Semakin sering sebuah prilaku makan diulang, semakin kuat perhatian yang ditujukan kepadanya, semakin menggebu dan bersemangat pula keinginan untuk selalu mengejar dan menghabiskannya. Buruknya, begitu sistem candu ini teraktifkan, seseorang akan melakukan upaya apa saja untuk membuatnya terpenuhi. Berbagai halangan untuk mewujudkannya tidak akan dirasakan. Termasuk juga ketika hal tersebut akan merugikan di masa yang akan datang, pertimbangan ini juga akan diabaikan.

 

Mari kita ringkas rangkaian reaksi kimia ini:

Makan makanan olahan => Opioid => Dopamin =>

Kecanduan makanan olahan => Opioid => Dopamin => Kecanduan makanan olahan => Opioid => Dopamin => Kecanduan makanan olahan =>  Dan seterusnya dan seterusnya.

 

Untuk itu sebaiknya mulailah waspada dengan efek dari makanan olahan yang bisa memulai proses kimiawi dalam otak yang bisa menyeret kepada kecanduan.

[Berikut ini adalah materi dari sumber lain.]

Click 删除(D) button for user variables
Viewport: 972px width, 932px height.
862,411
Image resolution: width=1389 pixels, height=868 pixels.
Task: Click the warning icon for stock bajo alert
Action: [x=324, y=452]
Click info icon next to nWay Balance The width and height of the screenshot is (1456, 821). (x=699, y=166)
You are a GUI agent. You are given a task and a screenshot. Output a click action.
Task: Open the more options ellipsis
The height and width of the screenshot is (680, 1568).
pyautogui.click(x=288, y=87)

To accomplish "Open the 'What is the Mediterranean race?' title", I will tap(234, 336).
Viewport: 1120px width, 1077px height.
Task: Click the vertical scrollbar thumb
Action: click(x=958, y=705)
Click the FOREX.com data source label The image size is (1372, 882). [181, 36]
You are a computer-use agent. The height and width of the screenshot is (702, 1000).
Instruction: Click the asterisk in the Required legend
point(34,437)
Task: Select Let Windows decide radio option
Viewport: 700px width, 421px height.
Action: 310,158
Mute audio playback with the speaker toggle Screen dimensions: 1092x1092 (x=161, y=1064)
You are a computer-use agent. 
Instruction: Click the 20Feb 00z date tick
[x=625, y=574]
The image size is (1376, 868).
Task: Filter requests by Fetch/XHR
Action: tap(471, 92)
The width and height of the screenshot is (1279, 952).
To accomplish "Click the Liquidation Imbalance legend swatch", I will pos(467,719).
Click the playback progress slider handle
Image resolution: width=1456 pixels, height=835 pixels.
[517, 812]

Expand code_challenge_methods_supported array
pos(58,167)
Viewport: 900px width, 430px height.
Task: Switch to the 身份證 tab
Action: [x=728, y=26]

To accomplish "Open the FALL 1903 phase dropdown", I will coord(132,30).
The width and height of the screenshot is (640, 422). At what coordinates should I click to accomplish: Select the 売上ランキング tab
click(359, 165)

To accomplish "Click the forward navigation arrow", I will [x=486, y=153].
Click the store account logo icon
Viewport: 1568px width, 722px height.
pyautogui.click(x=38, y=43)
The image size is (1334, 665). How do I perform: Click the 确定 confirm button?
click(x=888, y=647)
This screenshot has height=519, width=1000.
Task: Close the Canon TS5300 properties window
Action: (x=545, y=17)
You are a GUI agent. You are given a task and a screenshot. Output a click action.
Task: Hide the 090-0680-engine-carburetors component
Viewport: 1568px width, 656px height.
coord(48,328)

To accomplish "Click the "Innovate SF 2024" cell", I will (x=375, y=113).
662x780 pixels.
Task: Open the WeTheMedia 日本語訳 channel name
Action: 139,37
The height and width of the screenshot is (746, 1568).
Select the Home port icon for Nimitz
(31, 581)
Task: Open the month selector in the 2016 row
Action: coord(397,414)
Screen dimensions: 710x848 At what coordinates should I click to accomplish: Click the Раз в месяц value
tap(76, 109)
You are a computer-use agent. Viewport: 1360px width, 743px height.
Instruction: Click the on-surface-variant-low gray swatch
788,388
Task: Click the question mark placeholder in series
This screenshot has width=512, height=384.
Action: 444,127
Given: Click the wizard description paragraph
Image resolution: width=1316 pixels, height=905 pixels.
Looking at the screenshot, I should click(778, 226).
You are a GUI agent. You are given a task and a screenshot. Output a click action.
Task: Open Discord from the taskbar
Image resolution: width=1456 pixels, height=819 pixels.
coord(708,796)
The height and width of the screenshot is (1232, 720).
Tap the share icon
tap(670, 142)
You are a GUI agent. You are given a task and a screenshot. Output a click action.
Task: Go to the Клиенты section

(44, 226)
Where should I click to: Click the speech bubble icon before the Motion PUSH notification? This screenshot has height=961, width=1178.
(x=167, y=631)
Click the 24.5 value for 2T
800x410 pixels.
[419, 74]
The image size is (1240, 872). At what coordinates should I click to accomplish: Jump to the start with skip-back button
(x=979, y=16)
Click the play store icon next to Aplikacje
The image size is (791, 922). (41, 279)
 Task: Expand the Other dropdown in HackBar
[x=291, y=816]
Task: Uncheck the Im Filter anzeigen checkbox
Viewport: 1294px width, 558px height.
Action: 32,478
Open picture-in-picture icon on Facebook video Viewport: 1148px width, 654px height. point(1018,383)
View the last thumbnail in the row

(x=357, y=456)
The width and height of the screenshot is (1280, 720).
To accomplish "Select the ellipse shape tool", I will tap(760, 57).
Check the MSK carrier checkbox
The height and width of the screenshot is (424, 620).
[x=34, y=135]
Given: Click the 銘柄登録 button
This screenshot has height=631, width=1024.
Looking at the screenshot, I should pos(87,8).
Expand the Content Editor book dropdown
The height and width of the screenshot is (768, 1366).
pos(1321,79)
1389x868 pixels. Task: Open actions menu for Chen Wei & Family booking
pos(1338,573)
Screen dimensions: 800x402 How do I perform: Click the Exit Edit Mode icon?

Kehadiran opioid tanpa sengaja telah menjadikan makanan sebagai penyembuh (sementara) bagi lara hati. Dan memang pada kenyataannya, karena sifatnya yang bisa memberikan rasa senang dengan sensasi “emmm enak”nya, membuat seseorang seolah tersingkir dari masalahnya sejenak, namun perlu diingat bahwa semua rangkaian ini tidak berhenti begitu saja, pada akhirnya akan berbonus gemuk yang diikuti seluruh efek buruk dari kegemukan.

 

Didukung oleh temuan para peneliti bahwa kecanduan pada makanan menunjukkan proses biologis yang sama dengan kecanduan pada alkohol dan narkoba. Artinya, jika sudah berurusan dengan kecanduan, tidak peduli pada alkohol, narkoba ataupun makanan, maka melepaskan kecanduan ini harus dilakukan dengan serius. Berusahalah menyelesaikan hingga ke akarnya. Melarikan diri kepada makanan bukanlah cara bijak menyelesaikan masalah karena akan mengundang masalah yang lebih besar lagi. Untuk itu katakan tidak pada food therapy!